Stored data:
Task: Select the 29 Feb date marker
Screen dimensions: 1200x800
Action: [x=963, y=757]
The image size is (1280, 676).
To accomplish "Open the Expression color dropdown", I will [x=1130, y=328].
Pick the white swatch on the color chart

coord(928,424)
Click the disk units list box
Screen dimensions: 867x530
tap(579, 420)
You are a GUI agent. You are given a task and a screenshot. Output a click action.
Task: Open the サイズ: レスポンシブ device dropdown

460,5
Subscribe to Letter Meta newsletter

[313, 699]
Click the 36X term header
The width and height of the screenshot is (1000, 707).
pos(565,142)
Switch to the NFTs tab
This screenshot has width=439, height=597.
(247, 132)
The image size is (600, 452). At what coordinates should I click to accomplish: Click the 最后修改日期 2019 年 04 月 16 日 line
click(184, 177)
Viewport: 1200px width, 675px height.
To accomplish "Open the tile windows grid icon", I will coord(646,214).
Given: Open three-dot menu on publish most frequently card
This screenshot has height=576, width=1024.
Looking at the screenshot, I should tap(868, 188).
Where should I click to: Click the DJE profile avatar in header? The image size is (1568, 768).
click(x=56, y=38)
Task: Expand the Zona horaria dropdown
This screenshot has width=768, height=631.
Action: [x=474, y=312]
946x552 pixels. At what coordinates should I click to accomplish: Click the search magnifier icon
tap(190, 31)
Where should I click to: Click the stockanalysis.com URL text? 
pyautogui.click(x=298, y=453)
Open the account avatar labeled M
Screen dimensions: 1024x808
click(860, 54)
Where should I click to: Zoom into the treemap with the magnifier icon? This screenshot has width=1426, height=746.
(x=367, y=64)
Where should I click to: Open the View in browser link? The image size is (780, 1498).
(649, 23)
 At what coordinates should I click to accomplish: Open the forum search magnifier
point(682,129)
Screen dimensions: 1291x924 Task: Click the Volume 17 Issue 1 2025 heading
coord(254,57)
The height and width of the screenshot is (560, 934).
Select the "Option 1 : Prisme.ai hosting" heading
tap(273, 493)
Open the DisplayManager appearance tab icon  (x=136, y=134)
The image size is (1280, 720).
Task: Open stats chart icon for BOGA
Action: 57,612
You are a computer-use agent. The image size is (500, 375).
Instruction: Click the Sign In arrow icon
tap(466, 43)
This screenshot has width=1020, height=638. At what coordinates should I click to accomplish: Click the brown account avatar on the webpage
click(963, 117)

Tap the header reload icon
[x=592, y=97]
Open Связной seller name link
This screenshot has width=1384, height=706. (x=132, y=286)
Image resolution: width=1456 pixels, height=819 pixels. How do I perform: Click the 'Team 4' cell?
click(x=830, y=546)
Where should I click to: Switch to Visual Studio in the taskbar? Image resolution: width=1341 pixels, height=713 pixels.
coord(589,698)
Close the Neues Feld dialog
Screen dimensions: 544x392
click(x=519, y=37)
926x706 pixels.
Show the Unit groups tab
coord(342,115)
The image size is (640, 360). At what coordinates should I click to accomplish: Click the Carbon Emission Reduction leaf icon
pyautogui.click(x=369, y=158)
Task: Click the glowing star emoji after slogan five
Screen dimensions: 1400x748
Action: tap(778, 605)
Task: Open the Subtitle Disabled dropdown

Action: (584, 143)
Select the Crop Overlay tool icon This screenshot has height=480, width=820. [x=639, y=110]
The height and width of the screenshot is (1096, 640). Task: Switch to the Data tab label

◆ **Task to complete**
Lines holding the word "agent" are the answer; copy every one from the records above.

◆ **Completed exercise**
You are a GUI agent. You are given a task and a screenshot. Output a click action.
You are a computer-use agent. The image size is (500, 375).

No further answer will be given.